There are currently no counterexamples known for smooth projective varieties. Specifically it is not known if $X$, $Y$ are smooth connected projective varieties over a field of characteristic zero such that $[X] = [Y]$, whether $X$ and $Y$ must be birational; they are stably birational by the work of Larsen and Lunts above.

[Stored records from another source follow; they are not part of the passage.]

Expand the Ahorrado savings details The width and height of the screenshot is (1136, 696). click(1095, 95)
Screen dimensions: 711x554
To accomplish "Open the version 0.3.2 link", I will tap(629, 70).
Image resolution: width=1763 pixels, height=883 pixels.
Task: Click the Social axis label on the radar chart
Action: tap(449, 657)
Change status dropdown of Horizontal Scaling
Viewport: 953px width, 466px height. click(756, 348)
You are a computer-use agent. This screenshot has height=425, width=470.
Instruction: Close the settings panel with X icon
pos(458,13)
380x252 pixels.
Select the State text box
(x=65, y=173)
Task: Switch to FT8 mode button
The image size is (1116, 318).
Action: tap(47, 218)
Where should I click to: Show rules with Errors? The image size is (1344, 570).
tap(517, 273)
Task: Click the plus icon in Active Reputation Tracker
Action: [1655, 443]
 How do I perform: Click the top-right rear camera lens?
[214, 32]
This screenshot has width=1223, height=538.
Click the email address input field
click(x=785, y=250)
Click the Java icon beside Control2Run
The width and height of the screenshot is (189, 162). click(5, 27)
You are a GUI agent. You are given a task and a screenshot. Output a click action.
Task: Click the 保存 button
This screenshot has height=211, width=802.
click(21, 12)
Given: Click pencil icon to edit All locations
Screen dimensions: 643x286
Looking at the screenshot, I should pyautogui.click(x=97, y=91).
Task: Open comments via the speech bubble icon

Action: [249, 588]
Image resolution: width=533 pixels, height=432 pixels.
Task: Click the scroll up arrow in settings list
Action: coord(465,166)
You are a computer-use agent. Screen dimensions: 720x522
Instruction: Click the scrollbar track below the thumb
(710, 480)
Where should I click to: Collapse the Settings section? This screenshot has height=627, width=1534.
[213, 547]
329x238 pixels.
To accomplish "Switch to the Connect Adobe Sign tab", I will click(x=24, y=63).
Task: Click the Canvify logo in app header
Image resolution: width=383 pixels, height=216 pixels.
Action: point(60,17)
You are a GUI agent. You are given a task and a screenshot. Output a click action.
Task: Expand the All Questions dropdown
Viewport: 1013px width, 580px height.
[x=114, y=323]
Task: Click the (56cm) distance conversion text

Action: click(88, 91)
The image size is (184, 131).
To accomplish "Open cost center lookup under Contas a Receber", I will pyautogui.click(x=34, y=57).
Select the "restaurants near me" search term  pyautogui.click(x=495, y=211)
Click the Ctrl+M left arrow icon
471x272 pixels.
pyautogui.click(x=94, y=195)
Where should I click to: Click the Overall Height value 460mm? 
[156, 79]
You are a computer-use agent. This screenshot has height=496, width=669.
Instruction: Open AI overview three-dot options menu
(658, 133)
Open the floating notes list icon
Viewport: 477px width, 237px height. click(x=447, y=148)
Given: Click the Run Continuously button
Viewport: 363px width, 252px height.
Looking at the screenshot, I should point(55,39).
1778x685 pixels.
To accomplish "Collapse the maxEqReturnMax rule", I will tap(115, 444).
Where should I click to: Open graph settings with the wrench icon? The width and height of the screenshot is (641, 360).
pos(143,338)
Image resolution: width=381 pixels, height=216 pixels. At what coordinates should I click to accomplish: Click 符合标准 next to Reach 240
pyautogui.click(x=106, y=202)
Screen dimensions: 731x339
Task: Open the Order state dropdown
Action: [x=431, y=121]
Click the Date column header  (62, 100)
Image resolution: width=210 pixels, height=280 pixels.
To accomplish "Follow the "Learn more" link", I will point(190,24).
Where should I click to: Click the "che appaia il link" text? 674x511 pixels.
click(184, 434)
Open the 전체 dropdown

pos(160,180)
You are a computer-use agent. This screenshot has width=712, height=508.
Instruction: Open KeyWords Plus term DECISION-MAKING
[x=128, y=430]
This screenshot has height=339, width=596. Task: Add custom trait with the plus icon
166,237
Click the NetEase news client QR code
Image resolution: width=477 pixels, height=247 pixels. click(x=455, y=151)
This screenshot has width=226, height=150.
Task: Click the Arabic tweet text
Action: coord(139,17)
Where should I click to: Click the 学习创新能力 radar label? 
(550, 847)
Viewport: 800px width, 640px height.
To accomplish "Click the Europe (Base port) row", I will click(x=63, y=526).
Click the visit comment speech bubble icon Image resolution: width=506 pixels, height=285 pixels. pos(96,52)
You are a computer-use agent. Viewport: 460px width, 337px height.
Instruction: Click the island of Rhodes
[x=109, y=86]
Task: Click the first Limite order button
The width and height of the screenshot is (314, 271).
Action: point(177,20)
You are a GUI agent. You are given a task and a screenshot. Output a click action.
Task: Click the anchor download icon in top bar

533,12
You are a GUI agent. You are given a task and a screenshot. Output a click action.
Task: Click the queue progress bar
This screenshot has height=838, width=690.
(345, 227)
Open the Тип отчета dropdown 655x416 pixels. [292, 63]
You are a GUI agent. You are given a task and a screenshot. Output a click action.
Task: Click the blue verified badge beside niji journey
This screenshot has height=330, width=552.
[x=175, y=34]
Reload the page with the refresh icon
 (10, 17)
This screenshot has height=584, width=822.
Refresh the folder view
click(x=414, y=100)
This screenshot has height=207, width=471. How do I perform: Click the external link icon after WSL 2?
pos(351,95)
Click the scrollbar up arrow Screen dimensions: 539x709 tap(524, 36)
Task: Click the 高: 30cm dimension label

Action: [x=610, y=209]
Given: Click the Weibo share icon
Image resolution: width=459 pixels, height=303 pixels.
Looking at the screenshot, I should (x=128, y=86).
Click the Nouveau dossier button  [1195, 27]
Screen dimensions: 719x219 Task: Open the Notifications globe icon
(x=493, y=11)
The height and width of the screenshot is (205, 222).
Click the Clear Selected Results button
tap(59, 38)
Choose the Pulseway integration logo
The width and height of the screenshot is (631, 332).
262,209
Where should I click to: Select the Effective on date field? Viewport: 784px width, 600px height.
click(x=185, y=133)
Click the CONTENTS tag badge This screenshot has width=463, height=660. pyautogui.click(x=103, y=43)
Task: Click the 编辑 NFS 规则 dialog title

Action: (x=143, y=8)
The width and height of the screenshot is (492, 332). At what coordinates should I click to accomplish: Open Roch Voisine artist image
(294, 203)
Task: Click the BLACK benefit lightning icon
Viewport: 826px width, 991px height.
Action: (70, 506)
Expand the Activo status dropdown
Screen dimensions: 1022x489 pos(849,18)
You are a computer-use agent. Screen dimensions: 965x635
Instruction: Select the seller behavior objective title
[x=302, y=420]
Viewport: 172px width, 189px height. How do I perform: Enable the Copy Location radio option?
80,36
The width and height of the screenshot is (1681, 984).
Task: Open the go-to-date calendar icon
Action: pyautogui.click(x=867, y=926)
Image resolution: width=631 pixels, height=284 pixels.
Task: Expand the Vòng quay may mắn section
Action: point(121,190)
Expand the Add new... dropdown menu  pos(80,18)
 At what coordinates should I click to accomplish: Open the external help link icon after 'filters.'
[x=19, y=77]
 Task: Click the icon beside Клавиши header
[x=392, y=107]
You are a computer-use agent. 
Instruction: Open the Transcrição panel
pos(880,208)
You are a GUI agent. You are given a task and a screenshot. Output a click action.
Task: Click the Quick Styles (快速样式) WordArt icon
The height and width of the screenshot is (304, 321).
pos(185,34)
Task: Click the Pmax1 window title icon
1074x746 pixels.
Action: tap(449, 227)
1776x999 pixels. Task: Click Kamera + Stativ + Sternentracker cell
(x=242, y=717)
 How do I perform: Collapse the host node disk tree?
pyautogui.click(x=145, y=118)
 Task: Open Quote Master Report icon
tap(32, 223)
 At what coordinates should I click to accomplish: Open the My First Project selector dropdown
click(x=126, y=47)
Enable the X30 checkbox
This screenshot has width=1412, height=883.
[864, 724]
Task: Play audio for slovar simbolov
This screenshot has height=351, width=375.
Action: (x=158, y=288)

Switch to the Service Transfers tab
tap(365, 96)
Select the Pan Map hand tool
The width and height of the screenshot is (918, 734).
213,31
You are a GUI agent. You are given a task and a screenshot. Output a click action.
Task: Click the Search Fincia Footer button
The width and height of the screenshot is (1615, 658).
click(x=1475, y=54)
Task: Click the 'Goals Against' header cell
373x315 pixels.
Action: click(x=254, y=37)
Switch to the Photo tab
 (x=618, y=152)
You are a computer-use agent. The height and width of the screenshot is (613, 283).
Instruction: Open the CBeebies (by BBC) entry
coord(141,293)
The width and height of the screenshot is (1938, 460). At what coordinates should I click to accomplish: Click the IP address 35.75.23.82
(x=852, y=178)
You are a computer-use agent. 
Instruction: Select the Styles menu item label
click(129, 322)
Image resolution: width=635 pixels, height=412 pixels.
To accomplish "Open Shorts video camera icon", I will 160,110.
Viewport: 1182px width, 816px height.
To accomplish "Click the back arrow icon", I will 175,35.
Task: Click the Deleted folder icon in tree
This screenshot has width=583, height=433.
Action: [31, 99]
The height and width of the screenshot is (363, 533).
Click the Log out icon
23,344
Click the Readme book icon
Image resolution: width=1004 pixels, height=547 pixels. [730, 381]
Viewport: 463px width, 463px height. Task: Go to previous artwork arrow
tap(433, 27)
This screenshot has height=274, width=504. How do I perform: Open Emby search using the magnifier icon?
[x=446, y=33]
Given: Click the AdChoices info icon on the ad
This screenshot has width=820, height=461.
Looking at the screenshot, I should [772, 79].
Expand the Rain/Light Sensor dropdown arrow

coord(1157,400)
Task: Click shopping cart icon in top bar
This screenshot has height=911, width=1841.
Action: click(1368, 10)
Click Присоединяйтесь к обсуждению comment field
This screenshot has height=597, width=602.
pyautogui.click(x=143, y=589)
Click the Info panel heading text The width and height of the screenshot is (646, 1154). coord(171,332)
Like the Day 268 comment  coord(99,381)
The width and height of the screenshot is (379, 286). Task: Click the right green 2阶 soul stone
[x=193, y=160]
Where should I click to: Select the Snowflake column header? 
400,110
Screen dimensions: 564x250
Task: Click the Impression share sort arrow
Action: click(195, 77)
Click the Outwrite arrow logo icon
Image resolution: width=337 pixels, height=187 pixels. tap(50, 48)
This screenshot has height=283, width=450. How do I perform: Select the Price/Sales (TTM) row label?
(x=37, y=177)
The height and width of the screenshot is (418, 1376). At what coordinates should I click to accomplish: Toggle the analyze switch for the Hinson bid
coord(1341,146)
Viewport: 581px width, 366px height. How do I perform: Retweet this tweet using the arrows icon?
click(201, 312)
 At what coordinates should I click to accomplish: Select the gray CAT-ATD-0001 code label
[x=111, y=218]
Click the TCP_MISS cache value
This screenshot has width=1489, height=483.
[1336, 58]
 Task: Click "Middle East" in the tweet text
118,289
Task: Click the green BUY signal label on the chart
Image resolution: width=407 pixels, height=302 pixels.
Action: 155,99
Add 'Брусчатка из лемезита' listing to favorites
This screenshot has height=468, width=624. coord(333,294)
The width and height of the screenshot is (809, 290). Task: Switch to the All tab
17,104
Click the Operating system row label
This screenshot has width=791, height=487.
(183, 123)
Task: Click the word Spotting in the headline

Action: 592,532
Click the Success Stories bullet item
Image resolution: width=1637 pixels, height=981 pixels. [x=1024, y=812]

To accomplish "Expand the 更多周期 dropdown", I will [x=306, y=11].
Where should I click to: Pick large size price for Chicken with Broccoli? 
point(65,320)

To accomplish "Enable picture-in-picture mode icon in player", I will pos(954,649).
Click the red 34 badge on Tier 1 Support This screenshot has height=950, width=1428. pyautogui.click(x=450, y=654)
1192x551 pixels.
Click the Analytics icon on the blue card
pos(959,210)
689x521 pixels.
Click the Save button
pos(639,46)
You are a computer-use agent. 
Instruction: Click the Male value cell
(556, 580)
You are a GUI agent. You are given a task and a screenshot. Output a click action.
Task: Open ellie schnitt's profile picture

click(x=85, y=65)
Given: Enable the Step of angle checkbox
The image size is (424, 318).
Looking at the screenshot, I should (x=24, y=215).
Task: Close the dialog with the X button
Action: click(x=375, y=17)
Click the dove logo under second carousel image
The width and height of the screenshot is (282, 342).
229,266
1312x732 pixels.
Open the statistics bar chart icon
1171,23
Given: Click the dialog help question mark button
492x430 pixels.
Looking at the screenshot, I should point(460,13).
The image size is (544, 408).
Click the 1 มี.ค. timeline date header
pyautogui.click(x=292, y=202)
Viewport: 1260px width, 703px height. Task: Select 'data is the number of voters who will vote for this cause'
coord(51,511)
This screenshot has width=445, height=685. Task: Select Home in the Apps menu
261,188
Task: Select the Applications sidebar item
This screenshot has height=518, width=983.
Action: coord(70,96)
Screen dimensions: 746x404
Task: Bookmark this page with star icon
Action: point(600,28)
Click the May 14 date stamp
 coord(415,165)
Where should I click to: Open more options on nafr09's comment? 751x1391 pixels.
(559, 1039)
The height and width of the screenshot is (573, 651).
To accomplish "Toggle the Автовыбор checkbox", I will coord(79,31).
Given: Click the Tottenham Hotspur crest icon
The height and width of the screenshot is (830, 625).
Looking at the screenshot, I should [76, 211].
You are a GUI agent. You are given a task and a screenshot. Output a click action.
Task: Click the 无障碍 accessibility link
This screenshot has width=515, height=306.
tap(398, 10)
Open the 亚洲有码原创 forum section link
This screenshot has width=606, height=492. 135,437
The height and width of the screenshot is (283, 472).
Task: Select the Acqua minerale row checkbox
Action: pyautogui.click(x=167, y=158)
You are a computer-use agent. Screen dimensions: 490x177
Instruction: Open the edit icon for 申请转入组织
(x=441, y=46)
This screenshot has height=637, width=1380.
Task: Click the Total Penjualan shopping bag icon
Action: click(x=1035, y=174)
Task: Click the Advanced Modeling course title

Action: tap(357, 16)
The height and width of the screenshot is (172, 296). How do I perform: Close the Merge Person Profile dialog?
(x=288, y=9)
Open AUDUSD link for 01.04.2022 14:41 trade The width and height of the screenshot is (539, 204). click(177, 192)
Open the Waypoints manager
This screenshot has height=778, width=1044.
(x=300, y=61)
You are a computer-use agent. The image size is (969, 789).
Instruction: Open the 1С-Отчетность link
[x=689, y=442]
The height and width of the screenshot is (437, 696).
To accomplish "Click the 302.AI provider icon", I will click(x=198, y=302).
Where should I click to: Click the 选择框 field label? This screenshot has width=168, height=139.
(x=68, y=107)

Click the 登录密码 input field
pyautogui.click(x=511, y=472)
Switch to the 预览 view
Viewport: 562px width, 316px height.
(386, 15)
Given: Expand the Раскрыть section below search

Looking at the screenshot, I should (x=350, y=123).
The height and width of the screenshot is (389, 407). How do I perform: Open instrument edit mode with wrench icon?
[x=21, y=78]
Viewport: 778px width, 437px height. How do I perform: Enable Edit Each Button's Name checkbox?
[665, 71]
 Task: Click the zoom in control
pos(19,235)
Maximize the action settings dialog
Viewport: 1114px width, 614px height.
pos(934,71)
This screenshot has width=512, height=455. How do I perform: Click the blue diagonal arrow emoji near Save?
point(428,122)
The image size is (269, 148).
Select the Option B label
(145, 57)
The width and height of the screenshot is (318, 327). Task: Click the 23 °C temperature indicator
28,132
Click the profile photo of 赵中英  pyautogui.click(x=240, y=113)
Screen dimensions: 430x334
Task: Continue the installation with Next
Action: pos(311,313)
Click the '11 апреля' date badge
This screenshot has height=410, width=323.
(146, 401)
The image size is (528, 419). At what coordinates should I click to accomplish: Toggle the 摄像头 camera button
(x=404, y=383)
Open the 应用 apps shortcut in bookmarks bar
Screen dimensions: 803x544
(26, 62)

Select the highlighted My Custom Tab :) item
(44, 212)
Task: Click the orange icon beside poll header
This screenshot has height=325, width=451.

A: After a little digging in the literature, I found the following example:
Theorem. [KS18, Thm. 1.9] There exist non-isomorphic K3 surfaces $X$ and $Y$ over $\mathbf C$ such that
$$[X \times \mathbf A^1] = [Y \times \mathbf A^1].$$
Now if $X \times \mathbf A^1$ and $Y \times \mathbf A^1$ were constructibly isomorphic, then in particular they would be birational. But stably birational surfaces are birational (in this case I believe this follows simply by considering minimal models), which in the case of K3 surfaces would imply $X \cong Y$.

References.
[KS18]  A. Kuznetsov and E. Shinder, Grothendieck ring of varieties, D- and L-equivalence, and families of quadrics. Selecta Math. (N.S.) 24.4 (2018), p. 3475–3500. ZBL06941785.